Grant us our postulate that God is a universally diffused, infinite principle, and how can man alone escape from being soaked through, by, and in, the Deity? We call our “Father in heaven” that deific essence of which we are cognizant within us, in our heart and spiritual consciousness, and which has nothing to do with the anthropomorphic conception we may form of it in our physical brain or its fancy: Esoteric philosophy denies Deity no more than it does the Sun and has never rejected God in Nature.

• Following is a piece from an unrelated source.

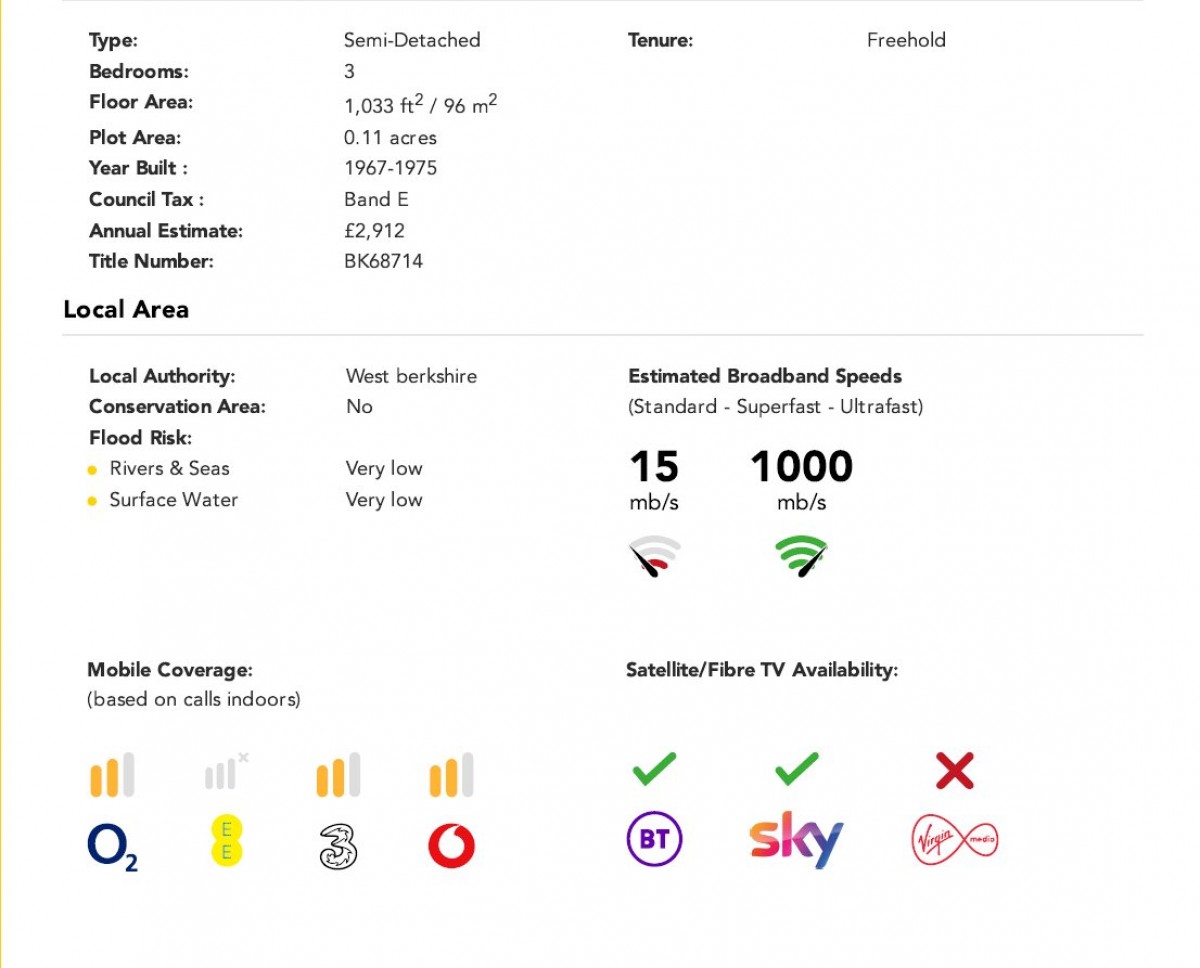
Task: Click the EE network logo
Action: point(227,841)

It only refuses to accept any of the gods of the so-called mono theistic religions, gods created by man in his own image and likeness, a blasphemous and sorry caricature of the Ever Unknowable.

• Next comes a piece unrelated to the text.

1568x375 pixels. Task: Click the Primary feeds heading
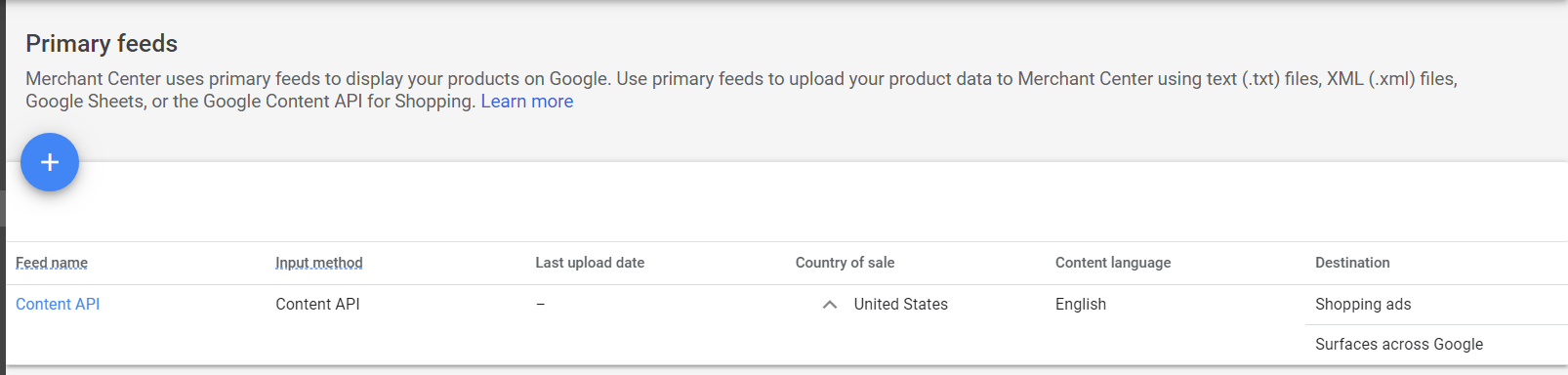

It is to avoid such anthropomorphic conceptions that the Initiates never use the epithet “God” to designate the One and Secondless Principle in the Universe; and that—faithful in this to the oldest traditions of the Secret Doctrine the world over— they deny that such imperfect and often not very clean work could ever be produced by Absolute Perfection. There is no need to mention here other still greater metaphysical difficulties. Between speculative Atheism and idiotic anthropomorphism there must be a philosophical mean, and a reconciliation. The Presence of the Unseen Principle throughout all nature, and the highest manifestation of it on Earth—MAN, can alone help to solve the Problem, which is that of the mathematician whose x must ever elude the grasp of our terrestrial algebra.

The first fundamental conception proposes:

(a) An Omnipresent, Eternal, Boundless, and Immutable Principle on which all speculation is impossible, since it transcends the power of human conception and could only be dwarfed by any human expression or similitude. It is beyond the range and reach of thought—in the words of Mandukya, “unthinkable and unspeakable.”

To render these ideas clearer to the general reader, let him set out with the postulate that there is one absolute Reality which antecedes all manifested, conditioned, being. This Infinite and Eternal Cause—dimly formulated in the “Unconscious” and “Unknowable” of European philosophy—is the rootless root of “all that was, is, or ever shall be.” It is of course devoid of all attributes and is essentially without any relation to manifested, finite Being. It is “Be-ness” rather than Being (in Sanskrit, Sat), and is beyond all thought or speculation.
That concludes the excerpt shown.